(Records)
* start *
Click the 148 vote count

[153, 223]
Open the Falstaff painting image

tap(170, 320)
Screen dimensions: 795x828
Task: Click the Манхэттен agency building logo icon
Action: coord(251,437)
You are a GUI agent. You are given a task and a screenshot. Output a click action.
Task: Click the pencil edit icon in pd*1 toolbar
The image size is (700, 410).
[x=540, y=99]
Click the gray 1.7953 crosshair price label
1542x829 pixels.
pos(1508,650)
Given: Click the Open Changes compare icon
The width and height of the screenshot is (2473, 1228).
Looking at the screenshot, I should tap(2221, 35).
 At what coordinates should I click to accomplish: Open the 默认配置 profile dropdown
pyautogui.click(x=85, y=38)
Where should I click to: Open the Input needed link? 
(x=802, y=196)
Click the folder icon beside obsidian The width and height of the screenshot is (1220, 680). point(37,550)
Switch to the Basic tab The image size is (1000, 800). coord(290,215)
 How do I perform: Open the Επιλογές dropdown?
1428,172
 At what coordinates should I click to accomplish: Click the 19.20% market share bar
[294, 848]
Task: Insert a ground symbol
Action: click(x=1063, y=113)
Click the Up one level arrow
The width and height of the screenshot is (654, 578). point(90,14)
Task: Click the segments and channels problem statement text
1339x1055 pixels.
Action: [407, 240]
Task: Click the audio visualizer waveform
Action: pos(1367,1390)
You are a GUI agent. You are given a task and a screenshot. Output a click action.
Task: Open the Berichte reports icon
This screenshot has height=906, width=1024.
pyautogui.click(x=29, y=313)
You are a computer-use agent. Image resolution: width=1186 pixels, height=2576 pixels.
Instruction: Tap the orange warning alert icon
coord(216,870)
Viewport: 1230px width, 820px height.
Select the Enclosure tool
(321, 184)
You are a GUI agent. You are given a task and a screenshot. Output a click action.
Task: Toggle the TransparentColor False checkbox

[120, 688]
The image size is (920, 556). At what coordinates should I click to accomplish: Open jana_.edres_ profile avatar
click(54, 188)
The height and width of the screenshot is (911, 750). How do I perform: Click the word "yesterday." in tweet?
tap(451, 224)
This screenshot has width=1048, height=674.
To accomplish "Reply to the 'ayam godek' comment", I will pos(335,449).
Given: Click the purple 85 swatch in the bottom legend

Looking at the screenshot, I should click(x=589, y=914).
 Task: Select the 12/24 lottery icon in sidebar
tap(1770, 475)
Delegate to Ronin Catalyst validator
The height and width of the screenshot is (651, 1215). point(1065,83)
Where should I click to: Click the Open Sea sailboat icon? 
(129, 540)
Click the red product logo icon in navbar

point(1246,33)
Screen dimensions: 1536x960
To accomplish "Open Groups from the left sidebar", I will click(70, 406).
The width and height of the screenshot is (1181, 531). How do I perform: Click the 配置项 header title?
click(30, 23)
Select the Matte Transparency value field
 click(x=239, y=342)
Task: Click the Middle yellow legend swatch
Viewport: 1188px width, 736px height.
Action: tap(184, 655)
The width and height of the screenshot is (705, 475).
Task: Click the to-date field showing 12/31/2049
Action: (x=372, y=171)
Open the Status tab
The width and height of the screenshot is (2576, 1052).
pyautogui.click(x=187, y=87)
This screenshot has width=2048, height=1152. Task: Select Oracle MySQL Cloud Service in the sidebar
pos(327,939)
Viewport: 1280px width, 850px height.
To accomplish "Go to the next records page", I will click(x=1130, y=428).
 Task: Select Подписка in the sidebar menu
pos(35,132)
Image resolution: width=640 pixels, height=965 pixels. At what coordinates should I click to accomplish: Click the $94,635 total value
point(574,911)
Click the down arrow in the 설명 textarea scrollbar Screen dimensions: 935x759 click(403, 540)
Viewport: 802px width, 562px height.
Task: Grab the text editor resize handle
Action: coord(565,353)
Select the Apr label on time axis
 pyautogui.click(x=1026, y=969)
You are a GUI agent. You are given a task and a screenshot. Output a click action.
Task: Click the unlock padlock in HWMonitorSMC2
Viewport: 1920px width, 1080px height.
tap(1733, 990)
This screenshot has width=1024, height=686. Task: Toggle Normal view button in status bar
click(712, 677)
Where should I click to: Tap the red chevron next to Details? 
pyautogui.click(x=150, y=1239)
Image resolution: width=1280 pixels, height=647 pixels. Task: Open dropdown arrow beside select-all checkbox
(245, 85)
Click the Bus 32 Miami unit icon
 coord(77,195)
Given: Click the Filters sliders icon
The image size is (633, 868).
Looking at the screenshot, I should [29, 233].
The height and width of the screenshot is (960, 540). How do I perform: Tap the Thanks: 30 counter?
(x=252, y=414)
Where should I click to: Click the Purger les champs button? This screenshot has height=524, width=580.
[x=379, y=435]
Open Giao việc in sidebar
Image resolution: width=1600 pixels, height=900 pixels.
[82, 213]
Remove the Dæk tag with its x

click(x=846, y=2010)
* end *
▸ **TO BE DONE**
Retype the data above without any change, starting with the line that contains "This screenshot has width=1024, height=686." and going on through the line that contains "[x=379, y=435]".

▸ **SOLUTION**
This screenshot has width=1024, height=686. Task: Toggle Normal view button in status bar
click(712, 677)
Where should I click to: Tap the red chevron next to Details? 
pyautogui.click(x=150, y=1239)
Image resolution: width=1280 pixels, height=647 pixels. Task: Open dropdown arrow beside select-all checkbox
(245, 85)
Click the Bus 32 Miami unit icon
 coord(77,195)
Given: Click the Filters sliders icon
The image size is (633, 868).
Looking at the screenshot, I should [29, 233].
The height and width of the screenshot is (960, 540). How do I perform: Tap the Thanks: 30 counter?
(x=252, y=414)
Where should I click to: Click the Purger les champs button? This screenshot has height=524, width=580.
[x=379, y=435]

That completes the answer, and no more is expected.